§ Seitenauszug
══════════
Führt eine Verpackungssteuer dazu, dass weniger Einwegverpackungen genutzt werden? Oder, globaler gefragt: Können finanzpolitische Maßnahmen sozial erwünschtes ökologisches Verhalten herbeiführen? Dieser kniffligen Problemstellung ist ein Team aus Studenten des Fachgebiets für nachhaltige Entwicklung und Wandel an der Universität Hohenheim nachgegangen. Im Rahmen einer kleinen Beobachtungsstudie haben die jungen Leute das Konsumverhalten in Tübingen und Esslingen miteinander verglichen. Die Einwohnerzahl beider Städte liegt bei knapp 100 000, auch das Flair schien den jungen Leuten einigermaßen vergleichbar. Der entscheidende Unterschied: In Tübingen wurde im Januar 2022 eine Verpackungssteuer für Speisen und Getränke zum Mitnehmen eingeführt, in Esslingen gibt es dies nicht.
Beobachtet wurden jeweils drei Betriebe, ein Café und zwei Imbisse, über einen Zeitraum von jeweils einer Stunde. Die Kundschaft ahnte in beiden Städten nicht, dass sie unter Beobachtung stand.
Natürlich kann eine solche Alltagsbeobachtung nur ein einzelner Bestandteil einer wissenschaftlichen Untersuchung sein. „Hier spielen einzelne Beobachtungen, die wir subjektiv wahrgenommen haben, auch eine Rolle“, räumt Claudia Schulz ein, eine der vier Studierenden. Bestimmt wurden im Vorfeld vergleichbare Parameter. So fokussierte sich das Kleeblatt jeweils auf einen Beobachtungszeitraum von einer Stunde pro Betrieb, und zwar in den jeweiligen Stoßzeiten. „Die Imbisse haben wir zur Mittagszeit beobachtet, die Cafés am Nachmittag“, erläutert Lisa Burgstaller. Jeweils ein Befragungstandem aus zwei Personen war unterwegs. So sollte möglichst große Objektivität garantiert werden, da die Beobachtungen gegenseitig überprüft werden konnten.
══════════
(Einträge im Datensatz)

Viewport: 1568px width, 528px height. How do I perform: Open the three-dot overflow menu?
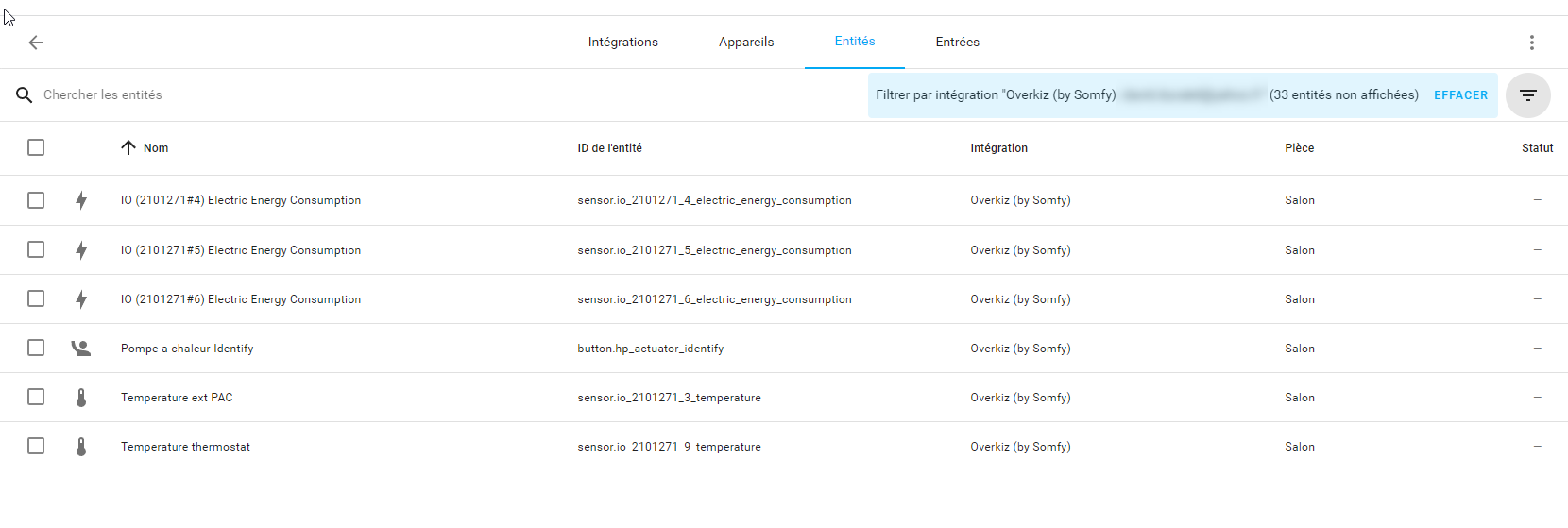[1531, 43]
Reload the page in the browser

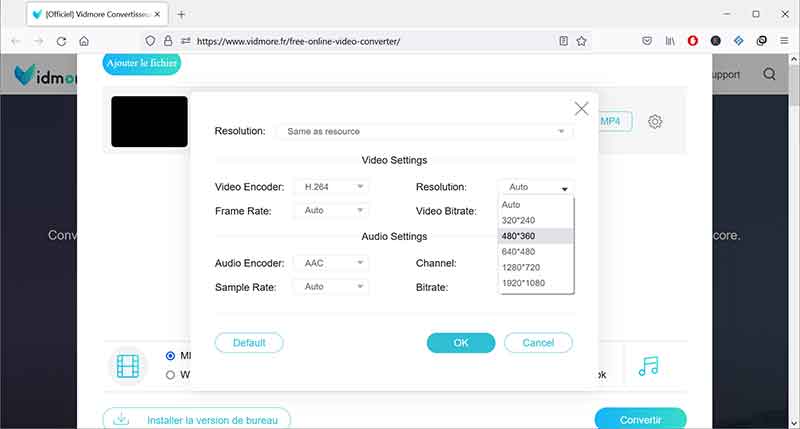pyautogui.click(x=61, y=41)
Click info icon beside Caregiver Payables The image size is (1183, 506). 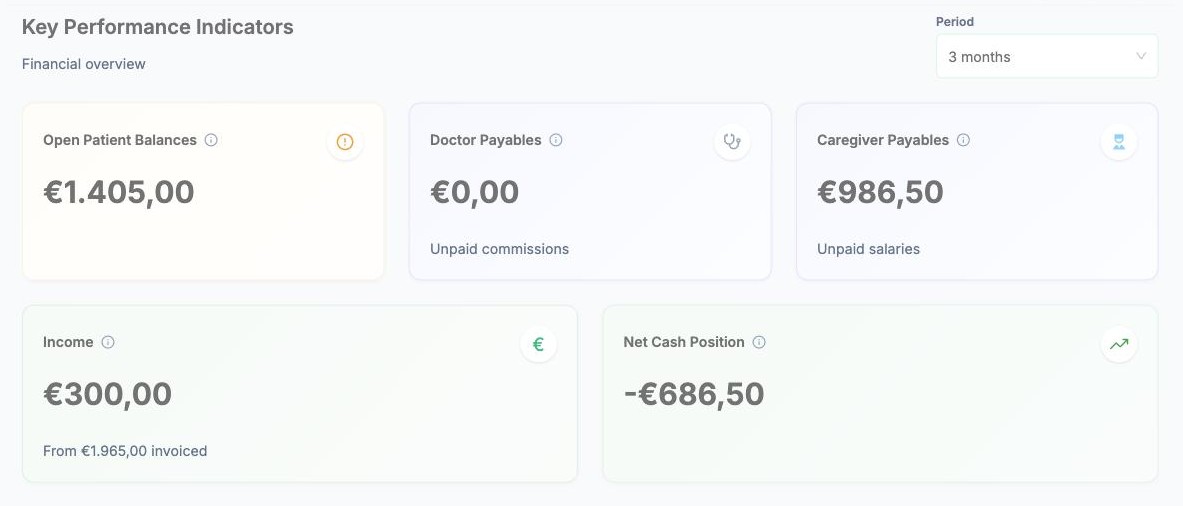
══════════
§ Aufgaben
**A)** Gib aus dem Text über die Verpackungssteuer ein Stück Wort für Wort wieder. Fang bei den Worten „Beobachtet wurden jeweils“ an und hör nach „unter Beobachtung stand.“ auf.
**B)** Schreib den Text über die Verpackungssteuer in Tübingen und Esslingen weiter, und zwar ab dem Punkt, an dem er endet.

§ Lösungen
**A)**
Beobachtet wurden jeweils drei Betriebe, ein Café und zwei Imbisse, über einen Zeitraum von jeweils einer Stunde. Die Kundschaft ahnte in beiden Städten nicht, dass sie unter Beobachtung stand.

**B)**
Mehr Mehrweg in Tübingen
Hervorstechendes Ergebnis: Tatsächlich haben in Tübingen signifikant mehr Personen Mehrweg-Verpackungen genutzt als in Esslingen. Allerdings bleibt zu berücksichtigen, dass sich die extrem von Studierenden geprägte Einwohnerschaft in Tübingen generell ökologischer verhalten könnte als die Esslinger Bürgerschaft.
Anders als zu Beginn vermutet, hatte weder das Alter noch das Geschlecht einen erkennbaren Einfluss auf nachhaltiges Verhalten. „Ursprünglich lautete die Hypothese, dass junge Erwachsene ein höheres Bewusstsein für Nachhaltigkeitsprobleme haben“, erläutert Jasmina David. Ebenso gibt es Studien, die nahelegen, dass Frauen generell eher zu nachhaltigem Verhalten neigten als Männer. Beides konnte vor Ort nicht bestätigt werden. Eher lässt sich vom Tübinger Beispiel ableiten, dass die Steuer unabhängig von Alter und Geschlecht gewisse Erfolge erzielte.
„Ergänzend haben wir auch Ladenbesitzer vor Ort befragt, um ein Gesamtbild der Meinungen über Wirkung und Akzeptanz der Verpackungssteuer zu erzielen“, sagt David Strifler. Die Gespräche wurden ohne Antwortvorgaben geführt. Die Befragung ergab speziell in Tübingens Imbissen eher Frustration aufgrund der Steuer. Vor allem deshalb, weil die Kundschaft offenbar ihren Unmut an den Verkäufern ausließen und nicht die Stadt als Initiatorin der Steuer erkannte. In den Cafés fiel die Zustimmung größer aus. Speziell das Recup-System für Kaffeebecher wurde als alltagstauglich bewertet. Zwar müssten die Becher gespült werden, was jedoch dank der Industriespülmaschinen ein vertretbarer Aufwand sei.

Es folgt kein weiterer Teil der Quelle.